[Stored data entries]

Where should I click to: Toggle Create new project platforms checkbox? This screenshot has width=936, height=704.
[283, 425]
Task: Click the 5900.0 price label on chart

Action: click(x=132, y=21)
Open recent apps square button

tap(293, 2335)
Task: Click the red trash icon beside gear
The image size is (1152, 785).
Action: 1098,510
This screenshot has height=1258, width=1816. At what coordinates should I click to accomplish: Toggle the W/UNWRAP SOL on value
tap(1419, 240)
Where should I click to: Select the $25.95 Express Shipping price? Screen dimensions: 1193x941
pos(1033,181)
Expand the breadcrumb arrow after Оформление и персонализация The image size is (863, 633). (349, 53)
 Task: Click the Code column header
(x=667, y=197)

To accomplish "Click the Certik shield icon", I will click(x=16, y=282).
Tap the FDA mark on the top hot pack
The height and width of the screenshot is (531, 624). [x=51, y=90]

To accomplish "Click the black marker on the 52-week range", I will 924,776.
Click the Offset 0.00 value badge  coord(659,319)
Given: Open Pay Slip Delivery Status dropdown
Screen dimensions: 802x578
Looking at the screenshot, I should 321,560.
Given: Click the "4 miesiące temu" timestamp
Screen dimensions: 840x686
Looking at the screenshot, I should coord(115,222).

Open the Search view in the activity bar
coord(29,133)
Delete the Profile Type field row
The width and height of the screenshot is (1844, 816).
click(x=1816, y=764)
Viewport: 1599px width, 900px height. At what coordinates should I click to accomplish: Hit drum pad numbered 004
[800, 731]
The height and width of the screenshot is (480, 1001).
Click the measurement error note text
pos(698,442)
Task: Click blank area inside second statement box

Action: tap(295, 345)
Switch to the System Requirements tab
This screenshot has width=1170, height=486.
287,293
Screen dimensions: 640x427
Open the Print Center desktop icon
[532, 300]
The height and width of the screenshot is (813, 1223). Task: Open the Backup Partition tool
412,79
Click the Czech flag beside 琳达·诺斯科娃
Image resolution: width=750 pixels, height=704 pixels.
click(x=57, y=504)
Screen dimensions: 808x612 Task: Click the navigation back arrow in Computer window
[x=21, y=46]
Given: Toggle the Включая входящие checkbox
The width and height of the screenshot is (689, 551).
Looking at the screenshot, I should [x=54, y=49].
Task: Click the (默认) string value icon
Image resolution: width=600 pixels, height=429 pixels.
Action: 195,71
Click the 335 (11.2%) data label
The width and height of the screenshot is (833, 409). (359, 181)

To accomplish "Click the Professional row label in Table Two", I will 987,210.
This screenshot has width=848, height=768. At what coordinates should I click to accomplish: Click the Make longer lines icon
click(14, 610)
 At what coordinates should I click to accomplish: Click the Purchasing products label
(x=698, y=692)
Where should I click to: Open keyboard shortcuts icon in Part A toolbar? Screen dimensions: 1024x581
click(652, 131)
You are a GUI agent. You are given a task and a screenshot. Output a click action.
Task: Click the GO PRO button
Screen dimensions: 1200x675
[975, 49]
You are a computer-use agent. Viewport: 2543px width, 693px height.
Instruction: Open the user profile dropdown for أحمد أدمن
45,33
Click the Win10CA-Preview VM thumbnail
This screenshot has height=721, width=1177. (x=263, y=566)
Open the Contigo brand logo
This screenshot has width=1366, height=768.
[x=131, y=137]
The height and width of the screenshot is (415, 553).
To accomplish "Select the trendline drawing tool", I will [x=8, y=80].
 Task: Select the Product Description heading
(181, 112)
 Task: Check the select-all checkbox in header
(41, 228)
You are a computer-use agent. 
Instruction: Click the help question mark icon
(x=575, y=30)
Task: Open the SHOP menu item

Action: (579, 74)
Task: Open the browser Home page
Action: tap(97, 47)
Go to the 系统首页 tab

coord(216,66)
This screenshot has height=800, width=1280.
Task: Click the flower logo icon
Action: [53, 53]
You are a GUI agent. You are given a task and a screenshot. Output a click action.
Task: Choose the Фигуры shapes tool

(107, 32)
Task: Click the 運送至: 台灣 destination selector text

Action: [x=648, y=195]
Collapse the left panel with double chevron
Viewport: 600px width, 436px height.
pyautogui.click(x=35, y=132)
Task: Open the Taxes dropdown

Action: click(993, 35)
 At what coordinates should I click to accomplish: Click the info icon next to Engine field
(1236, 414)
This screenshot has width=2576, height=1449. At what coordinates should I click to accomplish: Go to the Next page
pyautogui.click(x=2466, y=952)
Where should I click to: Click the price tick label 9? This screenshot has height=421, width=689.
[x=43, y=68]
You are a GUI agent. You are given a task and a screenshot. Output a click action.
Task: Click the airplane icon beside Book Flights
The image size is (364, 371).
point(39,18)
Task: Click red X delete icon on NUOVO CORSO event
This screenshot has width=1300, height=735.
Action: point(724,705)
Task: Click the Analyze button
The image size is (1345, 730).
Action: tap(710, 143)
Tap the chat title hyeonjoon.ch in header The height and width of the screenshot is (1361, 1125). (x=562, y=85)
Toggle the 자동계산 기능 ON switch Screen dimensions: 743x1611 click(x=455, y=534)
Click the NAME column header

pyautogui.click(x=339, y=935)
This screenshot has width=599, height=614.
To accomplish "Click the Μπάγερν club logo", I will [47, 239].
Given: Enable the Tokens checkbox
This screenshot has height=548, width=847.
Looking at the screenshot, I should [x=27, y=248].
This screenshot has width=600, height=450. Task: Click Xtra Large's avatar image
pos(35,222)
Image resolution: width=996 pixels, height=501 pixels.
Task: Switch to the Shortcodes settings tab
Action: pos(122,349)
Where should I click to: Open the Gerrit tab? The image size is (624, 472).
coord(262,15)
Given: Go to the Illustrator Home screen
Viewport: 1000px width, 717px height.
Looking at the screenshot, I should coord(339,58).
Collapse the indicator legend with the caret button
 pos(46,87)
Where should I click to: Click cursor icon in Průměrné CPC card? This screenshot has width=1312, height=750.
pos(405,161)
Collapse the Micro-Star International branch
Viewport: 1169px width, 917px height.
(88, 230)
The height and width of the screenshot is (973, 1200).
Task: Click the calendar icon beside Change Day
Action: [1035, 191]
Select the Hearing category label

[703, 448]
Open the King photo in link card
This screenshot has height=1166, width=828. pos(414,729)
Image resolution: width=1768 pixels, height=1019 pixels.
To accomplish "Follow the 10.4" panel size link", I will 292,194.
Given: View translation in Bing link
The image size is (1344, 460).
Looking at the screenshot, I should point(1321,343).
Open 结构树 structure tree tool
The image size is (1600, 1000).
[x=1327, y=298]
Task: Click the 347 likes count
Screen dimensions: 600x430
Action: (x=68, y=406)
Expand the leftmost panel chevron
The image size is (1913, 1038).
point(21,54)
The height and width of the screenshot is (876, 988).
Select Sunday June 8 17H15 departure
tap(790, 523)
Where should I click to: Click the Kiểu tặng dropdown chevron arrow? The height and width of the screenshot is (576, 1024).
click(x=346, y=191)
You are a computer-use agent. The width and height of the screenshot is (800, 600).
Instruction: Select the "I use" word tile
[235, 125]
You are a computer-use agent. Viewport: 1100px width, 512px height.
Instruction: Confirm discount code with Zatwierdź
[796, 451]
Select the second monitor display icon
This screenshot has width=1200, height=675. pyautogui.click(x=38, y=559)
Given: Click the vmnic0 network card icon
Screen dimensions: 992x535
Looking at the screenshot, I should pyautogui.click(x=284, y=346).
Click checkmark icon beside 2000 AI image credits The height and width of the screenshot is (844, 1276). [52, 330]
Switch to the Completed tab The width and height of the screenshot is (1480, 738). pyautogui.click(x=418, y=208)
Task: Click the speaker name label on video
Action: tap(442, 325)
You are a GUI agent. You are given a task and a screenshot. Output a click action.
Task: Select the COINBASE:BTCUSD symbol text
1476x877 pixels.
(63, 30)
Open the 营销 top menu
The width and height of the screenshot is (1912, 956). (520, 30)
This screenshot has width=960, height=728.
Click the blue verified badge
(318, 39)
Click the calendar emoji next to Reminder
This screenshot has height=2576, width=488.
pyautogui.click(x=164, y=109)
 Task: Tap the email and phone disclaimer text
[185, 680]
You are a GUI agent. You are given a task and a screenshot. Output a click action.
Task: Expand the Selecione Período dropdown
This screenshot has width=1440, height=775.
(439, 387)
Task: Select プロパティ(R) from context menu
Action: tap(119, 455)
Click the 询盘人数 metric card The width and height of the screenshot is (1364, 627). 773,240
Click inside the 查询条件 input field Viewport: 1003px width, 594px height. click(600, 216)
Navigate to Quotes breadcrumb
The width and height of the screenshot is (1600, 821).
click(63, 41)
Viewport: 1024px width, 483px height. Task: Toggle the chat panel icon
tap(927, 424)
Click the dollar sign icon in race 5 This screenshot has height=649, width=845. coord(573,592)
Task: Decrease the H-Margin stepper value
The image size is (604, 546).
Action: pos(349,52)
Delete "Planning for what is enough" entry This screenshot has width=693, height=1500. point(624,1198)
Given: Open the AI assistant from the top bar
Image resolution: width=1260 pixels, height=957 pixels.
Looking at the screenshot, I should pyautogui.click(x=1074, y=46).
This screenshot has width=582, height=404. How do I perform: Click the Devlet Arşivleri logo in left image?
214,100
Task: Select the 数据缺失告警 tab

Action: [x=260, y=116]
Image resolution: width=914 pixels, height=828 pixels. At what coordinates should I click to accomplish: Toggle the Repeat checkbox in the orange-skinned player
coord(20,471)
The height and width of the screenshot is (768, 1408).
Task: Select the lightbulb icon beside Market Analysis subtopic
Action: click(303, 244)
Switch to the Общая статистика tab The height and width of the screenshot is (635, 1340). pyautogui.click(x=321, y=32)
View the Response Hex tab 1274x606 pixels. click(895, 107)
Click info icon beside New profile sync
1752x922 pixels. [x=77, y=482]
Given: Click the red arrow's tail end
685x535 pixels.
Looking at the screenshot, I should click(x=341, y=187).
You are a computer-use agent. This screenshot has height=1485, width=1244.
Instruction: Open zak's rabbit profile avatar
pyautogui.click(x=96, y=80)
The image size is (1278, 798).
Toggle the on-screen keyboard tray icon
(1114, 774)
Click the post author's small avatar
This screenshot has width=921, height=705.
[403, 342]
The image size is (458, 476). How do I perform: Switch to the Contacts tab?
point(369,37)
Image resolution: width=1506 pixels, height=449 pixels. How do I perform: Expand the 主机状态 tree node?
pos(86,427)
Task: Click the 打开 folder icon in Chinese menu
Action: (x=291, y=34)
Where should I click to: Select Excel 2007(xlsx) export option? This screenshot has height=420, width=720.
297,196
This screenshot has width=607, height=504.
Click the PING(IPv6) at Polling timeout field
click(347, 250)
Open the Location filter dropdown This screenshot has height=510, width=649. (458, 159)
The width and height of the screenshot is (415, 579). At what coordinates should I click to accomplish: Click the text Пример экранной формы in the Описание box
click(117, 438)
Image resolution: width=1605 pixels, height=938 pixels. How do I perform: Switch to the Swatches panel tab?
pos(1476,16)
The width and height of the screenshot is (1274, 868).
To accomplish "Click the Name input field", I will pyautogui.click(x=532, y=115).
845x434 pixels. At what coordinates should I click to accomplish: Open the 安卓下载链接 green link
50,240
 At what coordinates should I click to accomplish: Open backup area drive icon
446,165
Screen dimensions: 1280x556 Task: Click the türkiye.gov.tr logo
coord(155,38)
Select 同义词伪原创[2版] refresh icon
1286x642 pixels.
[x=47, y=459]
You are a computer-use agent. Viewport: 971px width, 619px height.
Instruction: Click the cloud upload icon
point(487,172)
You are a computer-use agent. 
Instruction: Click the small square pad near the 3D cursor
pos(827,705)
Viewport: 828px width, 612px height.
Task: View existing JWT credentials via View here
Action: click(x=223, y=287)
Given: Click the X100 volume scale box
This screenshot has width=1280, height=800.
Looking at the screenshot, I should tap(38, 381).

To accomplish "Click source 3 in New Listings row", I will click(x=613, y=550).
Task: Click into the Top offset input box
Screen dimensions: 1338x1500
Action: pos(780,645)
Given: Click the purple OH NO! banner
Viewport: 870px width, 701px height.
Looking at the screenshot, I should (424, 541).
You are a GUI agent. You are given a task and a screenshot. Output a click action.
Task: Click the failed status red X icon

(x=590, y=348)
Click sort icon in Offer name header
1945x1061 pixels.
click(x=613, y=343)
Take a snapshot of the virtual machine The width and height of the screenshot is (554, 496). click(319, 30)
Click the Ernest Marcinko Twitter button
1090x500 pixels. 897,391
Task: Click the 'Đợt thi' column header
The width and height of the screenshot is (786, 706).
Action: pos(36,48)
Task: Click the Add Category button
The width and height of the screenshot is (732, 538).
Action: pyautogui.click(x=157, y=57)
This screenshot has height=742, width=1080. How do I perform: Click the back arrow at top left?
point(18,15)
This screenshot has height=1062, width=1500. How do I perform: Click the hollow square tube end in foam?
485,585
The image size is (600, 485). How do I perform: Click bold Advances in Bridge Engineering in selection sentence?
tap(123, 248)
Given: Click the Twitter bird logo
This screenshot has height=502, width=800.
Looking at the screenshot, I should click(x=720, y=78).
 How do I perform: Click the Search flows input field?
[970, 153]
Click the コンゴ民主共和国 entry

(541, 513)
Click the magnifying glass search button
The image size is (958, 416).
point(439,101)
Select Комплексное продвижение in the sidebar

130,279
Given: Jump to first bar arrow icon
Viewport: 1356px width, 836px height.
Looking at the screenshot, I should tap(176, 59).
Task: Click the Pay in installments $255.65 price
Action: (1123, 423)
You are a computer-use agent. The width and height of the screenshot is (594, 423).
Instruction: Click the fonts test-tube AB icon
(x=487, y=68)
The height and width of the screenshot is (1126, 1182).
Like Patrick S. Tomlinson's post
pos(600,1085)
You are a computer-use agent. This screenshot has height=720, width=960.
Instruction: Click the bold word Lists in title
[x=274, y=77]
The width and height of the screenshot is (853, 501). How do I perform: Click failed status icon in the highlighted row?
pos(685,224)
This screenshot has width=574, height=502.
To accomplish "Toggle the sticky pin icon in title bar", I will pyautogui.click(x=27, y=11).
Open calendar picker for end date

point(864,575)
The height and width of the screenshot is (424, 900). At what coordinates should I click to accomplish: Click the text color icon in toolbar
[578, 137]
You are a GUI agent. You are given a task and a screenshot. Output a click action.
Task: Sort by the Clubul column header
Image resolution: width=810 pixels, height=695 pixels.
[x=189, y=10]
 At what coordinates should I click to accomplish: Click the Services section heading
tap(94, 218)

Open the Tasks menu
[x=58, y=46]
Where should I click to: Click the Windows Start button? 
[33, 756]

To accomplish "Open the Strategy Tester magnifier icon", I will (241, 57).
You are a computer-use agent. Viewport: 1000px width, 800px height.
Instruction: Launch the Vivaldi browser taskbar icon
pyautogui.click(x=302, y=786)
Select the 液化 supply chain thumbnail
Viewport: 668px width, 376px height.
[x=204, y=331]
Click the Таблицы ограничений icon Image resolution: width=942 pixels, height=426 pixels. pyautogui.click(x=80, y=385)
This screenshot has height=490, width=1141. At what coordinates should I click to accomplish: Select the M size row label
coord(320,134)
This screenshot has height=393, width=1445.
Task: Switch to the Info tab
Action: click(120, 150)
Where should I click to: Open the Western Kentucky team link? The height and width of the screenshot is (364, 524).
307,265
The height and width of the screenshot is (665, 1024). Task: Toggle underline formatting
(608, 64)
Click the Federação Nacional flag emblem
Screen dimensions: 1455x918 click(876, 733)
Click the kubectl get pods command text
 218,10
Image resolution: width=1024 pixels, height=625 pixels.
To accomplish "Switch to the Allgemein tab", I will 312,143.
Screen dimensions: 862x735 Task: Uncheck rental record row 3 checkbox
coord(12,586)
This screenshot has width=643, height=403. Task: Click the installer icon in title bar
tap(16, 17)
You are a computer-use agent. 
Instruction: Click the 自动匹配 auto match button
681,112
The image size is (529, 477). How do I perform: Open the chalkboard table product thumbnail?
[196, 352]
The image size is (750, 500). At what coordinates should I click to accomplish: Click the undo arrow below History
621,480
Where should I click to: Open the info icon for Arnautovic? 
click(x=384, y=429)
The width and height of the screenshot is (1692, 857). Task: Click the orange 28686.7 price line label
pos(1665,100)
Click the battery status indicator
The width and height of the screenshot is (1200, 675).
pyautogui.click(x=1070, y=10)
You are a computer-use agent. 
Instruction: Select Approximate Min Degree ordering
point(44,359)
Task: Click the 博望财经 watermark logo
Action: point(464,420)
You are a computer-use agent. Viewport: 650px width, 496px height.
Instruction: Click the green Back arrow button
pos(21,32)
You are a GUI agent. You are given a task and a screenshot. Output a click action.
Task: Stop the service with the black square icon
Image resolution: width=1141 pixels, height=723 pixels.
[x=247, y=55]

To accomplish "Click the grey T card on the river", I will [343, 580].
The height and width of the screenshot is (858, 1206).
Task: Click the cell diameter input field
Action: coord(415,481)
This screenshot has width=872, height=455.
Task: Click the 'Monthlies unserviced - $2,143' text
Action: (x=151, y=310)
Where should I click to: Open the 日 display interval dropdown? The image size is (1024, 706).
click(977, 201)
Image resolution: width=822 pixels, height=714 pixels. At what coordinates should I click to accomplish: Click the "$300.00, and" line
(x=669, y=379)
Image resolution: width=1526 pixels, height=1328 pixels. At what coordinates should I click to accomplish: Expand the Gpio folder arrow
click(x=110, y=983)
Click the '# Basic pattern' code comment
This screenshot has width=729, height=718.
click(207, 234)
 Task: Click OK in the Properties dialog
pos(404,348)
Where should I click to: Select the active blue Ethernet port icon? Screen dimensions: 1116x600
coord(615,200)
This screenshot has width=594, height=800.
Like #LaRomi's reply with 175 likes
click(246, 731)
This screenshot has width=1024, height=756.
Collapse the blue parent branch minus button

WORK REQUEST:
A word-for-word restatement of the lines running from the one with "This screenshot has width=594, height=800." to the last line of the records is the whole answer.

ANSWER TO THE PROBLEM:
This screenshot has width=594, height=800.
Like #LaRomi's reply with 175 likes
click(246, 731)
This screenshot has width=1024, height=756.
Collapse the blue parent branch minus button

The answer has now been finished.